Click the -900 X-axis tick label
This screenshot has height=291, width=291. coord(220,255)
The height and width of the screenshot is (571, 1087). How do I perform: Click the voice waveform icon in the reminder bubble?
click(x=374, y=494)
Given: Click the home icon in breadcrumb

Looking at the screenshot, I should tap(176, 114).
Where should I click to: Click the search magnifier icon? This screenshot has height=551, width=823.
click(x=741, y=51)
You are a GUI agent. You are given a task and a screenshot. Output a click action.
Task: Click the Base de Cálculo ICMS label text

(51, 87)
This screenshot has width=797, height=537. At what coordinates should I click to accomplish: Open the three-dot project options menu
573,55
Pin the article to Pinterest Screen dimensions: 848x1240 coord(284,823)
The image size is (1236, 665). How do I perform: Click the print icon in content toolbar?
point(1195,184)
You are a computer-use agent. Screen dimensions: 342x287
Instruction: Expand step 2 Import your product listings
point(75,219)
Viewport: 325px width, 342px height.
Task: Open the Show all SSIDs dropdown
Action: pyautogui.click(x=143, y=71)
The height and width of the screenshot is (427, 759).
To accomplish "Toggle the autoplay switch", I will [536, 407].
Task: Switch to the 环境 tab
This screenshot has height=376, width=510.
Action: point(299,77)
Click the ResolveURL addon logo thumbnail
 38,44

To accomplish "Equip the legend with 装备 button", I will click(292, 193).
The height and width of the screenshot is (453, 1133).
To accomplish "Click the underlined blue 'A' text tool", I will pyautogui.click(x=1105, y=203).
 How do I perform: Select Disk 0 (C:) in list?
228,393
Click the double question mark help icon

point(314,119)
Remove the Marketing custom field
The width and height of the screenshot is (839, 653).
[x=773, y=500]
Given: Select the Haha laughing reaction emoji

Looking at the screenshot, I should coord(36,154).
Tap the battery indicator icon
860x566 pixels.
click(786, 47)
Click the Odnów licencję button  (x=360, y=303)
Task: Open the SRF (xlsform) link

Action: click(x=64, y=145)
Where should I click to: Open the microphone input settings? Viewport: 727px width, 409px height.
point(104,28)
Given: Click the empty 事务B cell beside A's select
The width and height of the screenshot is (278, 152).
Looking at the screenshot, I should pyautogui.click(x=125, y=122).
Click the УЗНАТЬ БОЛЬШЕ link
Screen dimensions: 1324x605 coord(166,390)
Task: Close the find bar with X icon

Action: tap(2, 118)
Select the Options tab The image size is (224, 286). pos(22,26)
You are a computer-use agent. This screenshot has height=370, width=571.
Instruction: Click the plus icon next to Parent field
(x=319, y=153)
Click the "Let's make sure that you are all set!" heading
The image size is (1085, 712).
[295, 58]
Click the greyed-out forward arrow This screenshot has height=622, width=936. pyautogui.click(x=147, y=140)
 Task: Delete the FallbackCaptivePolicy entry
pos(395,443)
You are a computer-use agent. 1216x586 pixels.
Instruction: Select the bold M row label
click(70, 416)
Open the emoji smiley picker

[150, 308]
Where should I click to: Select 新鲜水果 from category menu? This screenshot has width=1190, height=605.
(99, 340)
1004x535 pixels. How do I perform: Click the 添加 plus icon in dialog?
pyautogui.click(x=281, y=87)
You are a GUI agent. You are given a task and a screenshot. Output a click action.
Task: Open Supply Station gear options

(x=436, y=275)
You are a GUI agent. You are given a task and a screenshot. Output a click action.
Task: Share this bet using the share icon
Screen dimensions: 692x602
◇ ◇ ◇ ◇ ◇
### [The problem]
Copy each line above that contains the string "button".

### [Exercise solution]
To accomplish "Equip the legend with 装备 button", I will click(292, 193).
Click the Odnów licencję button  (x=360, y=303)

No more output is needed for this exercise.